Bas (1969): U.S.A.: MASSACHUSETTS—Franklin Co. - Conway St. For. [42°27'55" N/ 72°42'56" W, 358 m], 23.viii.1963 C. Bas 3784 (holotype, L; isotype, MICH). NORTH CAROLINA—Orange Co. - Chapel Hill, 29.ix.1913 W. C. Coker 858 (paratype, NCU).
RET: U.S.A.: NEW JERSEY—Mercer Co. - Princeton, Mt. Lucas Rd. [40°22'36" N/ 74°39'23" W, 91 m], 15.vi.1986 Neal Macdonald s.n. [Tulloss 6-15-86-A] (RET 090-6).
NEW YORK—Suffolk Co. (Long Isl.) - Brookhaven St. Pk. [40°55'16" N/ 72°52'09" W, 29 m], 28.viii.2008 Joel Horman s.n. (RET 447-7).
SOUTH CAROLINA—Oconee Co. - Seneca [34°46'09" N/ 82°57'55" W, 263 m], 25.xi.1985 R. E. Tulloss 11-25-85-E (RET 132-9).
TEXAS—Brazoria Co. - Liverpool, 0.4 km NE of Hillhouse home, 19.ix.1970 Ervin Hillhouse 184 (MICH).
Bas (1969): "On the photograph of the paratype published by Coker ([1917: pl. 57]) the characeristic rings of small warts on the upper part of the bulb are not clearly visible, although they are very distinct in the two dried specimens of that collection (Coker 858) especially in the specimen to which the right hand figure belongs.
"In the notes on Coker 858 published by Coker (1917: 79) the caps of the only two specimens of that collection are said to measure 16 and 22 cm across. This must be a mistake, judging from the photograph (pl. 57) he published simultaneously and from the present size of the dried fuirt-bodies.

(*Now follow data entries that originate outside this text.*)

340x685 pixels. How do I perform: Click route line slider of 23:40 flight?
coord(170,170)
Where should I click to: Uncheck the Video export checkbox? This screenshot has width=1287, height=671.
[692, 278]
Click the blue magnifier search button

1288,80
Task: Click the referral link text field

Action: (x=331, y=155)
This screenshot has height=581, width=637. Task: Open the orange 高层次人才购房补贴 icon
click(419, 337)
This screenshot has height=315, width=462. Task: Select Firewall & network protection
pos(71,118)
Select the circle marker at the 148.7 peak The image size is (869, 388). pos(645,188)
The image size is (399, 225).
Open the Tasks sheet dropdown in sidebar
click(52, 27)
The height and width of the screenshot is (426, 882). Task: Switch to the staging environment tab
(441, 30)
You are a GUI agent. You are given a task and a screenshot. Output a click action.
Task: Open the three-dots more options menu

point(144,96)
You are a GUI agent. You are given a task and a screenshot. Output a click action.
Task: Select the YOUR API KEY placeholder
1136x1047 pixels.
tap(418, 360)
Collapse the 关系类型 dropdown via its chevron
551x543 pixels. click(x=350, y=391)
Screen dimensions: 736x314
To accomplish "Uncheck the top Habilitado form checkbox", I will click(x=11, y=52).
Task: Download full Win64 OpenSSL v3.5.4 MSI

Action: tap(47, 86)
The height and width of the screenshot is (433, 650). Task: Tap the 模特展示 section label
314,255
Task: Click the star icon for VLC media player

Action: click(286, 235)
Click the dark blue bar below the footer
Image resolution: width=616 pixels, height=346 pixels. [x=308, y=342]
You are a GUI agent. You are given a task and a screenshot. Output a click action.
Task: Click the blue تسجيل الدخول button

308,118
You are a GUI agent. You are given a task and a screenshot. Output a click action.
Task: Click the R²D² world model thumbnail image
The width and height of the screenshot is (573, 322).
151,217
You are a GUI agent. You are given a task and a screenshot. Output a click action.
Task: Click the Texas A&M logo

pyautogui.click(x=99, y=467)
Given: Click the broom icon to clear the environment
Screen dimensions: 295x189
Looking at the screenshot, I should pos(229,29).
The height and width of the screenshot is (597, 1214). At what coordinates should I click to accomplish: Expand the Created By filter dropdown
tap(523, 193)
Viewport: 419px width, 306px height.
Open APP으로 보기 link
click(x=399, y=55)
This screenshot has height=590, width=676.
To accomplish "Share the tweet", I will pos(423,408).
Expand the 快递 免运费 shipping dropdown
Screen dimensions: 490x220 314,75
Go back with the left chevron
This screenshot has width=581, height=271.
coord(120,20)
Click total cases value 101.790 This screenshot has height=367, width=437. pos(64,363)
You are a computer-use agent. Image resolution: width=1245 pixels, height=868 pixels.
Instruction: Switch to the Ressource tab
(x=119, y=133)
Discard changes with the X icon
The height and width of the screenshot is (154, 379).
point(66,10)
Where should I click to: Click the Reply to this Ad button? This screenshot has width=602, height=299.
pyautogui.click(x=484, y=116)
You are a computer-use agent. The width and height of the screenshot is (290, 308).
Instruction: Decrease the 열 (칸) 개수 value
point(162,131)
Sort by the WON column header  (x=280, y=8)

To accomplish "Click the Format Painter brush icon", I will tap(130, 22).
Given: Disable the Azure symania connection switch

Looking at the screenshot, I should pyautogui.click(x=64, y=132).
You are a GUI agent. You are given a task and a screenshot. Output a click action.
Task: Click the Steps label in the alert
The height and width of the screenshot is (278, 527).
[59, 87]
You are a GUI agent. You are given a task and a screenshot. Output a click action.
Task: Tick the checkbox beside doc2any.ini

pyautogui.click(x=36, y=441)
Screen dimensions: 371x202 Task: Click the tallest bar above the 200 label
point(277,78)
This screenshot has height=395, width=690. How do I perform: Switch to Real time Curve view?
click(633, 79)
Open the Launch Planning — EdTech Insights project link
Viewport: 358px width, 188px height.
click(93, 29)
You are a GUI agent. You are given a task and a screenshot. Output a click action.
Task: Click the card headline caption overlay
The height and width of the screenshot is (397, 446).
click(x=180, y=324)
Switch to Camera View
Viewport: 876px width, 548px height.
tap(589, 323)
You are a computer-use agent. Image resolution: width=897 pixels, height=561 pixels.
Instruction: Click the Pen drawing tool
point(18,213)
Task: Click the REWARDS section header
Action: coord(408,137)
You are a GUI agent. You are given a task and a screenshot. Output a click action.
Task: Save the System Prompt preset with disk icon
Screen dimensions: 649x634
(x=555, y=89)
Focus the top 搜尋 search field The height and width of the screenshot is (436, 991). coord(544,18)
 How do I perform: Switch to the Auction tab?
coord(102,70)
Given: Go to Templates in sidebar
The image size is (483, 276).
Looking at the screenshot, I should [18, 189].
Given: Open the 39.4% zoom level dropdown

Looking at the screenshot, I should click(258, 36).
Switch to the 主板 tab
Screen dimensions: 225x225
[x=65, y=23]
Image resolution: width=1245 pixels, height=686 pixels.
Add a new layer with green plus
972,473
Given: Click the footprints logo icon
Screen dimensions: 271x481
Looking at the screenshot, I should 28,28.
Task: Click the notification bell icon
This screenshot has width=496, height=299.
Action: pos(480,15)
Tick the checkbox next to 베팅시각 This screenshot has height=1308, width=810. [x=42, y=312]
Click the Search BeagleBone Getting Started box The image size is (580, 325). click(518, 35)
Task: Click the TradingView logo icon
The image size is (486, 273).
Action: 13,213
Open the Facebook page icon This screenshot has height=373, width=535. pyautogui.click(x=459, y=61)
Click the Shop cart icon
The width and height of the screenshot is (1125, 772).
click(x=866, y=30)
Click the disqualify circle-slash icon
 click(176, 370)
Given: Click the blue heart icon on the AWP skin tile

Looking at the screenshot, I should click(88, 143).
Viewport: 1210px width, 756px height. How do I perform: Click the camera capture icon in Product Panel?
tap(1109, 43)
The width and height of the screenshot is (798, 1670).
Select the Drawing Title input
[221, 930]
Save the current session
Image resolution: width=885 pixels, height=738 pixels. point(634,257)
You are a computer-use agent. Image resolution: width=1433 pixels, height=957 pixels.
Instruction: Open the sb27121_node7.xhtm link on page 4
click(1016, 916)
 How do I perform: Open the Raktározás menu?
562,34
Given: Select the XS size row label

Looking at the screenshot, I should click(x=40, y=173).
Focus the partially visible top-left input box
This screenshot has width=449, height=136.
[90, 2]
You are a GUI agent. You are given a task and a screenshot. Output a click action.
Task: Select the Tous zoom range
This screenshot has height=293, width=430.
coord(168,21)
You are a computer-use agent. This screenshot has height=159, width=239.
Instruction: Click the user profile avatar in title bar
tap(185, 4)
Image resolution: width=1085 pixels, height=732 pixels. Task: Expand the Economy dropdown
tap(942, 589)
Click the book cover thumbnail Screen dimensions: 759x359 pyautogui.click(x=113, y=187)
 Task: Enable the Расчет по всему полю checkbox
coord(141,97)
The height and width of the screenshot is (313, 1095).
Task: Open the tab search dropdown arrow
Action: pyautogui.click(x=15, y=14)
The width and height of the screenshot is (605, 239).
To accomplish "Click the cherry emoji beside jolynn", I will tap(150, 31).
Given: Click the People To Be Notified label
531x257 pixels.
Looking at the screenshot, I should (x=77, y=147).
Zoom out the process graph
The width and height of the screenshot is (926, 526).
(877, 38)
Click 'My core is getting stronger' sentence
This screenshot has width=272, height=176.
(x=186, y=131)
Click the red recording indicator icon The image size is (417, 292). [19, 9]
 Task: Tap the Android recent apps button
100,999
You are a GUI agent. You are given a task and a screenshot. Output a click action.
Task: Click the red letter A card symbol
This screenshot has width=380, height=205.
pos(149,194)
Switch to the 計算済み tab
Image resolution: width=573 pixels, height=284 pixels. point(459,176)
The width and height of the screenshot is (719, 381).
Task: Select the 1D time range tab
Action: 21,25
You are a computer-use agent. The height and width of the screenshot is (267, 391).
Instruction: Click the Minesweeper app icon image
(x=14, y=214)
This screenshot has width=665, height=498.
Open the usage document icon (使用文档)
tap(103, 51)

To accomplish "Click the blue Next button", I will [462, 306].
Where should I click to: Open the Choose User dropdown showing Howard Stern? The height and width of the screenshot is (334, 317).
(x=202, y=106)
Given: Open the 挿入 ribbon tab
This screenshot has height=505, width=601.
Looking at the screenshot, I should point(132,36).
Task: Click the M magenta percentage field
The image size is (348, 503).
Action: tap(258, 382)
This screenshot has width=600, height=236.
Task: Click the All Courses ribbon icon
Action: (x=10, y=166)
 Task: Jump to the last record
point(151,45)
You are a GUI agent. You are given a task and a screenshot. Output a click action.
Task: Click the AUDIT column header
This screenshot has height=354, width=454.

"In many respects Amanita microlepis is intermediate between A. cokeri...and A. abrupta..., all occurring in the same regions. Amanita cokeri has larger, more elongate spores..., larger and firmer warts on the cap, a complex ring, a rooting bulb with usually coarser warts or scales and an indistinct smell, while A. abrupta has smaller and relatively shorter spores..., a larger, more globose bulb with inconspicuous remnants of the volva, a less strongly gelatinized upper layer of the pileipellis, and an indistinct smell.
"Coker (1917) arranged material of A. microlepis under his 'A chlorinosma form A' because of the not pure white colour of the cap and greyish cream to ashy grey gills. Other collections arranged by him under that name belong to a usually stronger coloured species without clamps and with a pulverulent partial veil and volva, described in this work as A. pelioma....
"Amanita microlepis is not closely related to A. chlorinosma..., which species has a more friable volva and partial veil, and slightly smaller but considerably slenderer spores....
Each spore data set is intended to comprise a set of measurements from a single specimen made by a single observer;
and explanations prepared for this site talk about specimen-observer pairs associated with each data set.
Combining more data into a single data set is non-optimal because it obscures observer differences
(which may be valuable for instructional purposes, for example) and may obscure instances in which
a single collection inadvertently contains a mixture of taxa.